== Exercise passage

November 6, 2006
– Researchers at Penn State University have developed a tagging
algorithm to add text to photos automatically. Called the Automatic
Linguistic Indexing of Pictures – Real Time system, ALIPR for short,
the picture auto tagging is available at www.alipr.com, was launched
last week.
ALIPR (pronounced a-lip-er), is based on a statistical algorithm that
annotates images automatically and quickly, adding text to online
images based on pictorial content. Taking only half a second to
process, ALIPR tags an image with 15 words out of a possible 322-word
vocabulary, while allowing users to add their own descriptions.
ALIPR, with further versions planned, has possibilities for online
users. Since the application of metadata tags is a time-consuming
process for photographers, ALIPR could potentially eliminate the need
to physically add keywords to entire collections. ALIPR could allow
users to share their tagged photos in a database and could even be
further used in biomedical data collection.
ALIPR has a decade of research behind it. During their college days at
Stanford University in 1995 to 1999, ALIPR developers James Wang and
Jia Li were classmates with database developers of what would
eventually become Google and Yahoo!. “We were working on images, rather
than text like Google,” said Wang, now a Penn State Associate Professor
at the College of Information Sciences and Technology who co-authored
the abstract with Li, now a Penn State Associate Professor of
Statistics.
With millions of users who share their images online, most images are
not searchable unless the photographer enters a description attached to
their picture. “People don’t want to spend time to annotate their
pictures;” said Wang. ALIPR can increase Internet visibility of images,
stated the abstract published last week, essentially doing all the
heavy work.
“The ultimate goal is to annotate all the images on the Internet,” said Wang.
Since its launch just a few days ago, ALIPR.com has received thousands
of hits. “Overnight, we generated thousands of images,” said Wang. The
database contains pictures ranging from simple objects such as a cup to
images of the Dali Lama.

ALIPR also has an alpha version of a keyword search, like that of the
Google Images search engine. Enter the word “tiger” and surely enough,
images of the animal appear. The database also works with adjectives,
based on the user's description.
Unlike entering metadata attached to photographs, ALIPR automatically
attaches key words, based on previous success rates with other images.
The more users who apply text to their images through ALIPR, the more
accurate it will become.
“ALIPR is like a child trying to learn about the world,” states the
ALIPR website. Just as parents teach their children what a tiger is,
developers can create a mathematical model of what a tiger is to a
computer, according to Wang.

====
== Raw data

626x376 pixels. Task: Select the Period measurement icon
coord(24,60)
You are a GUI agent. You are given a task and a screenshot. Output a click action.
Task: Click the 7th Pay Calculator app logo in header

====

● Apply what you read
1. In the ALIPR article, how many words does ALIPR tag an image with, and how large is the vocabulary it draws them from?
2. According to the ALIPR article, why could ALIPR help photographers? Answer in one to three sentences.
3. In the ALIPR article, switch "database" to "archive" in the passage from "Since its launch" to "it will become.".

● Task results
1. 15 words, out of a possible 322-word vocabulary.

2. Applying metadata tags is a time-consuming process for photographers. ALIPR could therefore remove the need to add keywords by hand to entire collections.

3.
Since its launch just a few days ago, ALIPR.com has received thousands
of hits. “Overnight, we generated thousands of images,” said Wang. The
archive contains pictures ranging from simple objects such as a cup to
images of the Dali Lama.

ALIPR also has an alpha version of a keyword search, like that of the
Google Images search engine. Enter the word “tiger” and surely enough,
images of the animal appear. The archive also works with adjectives,
based on the user's description.
Unlike entering metadata attached to photographs, ALIPR automatically
attaches key words, based on previous success rates with other images.
The more users who apply text to their images through ALIPR, the more
accurate it will become.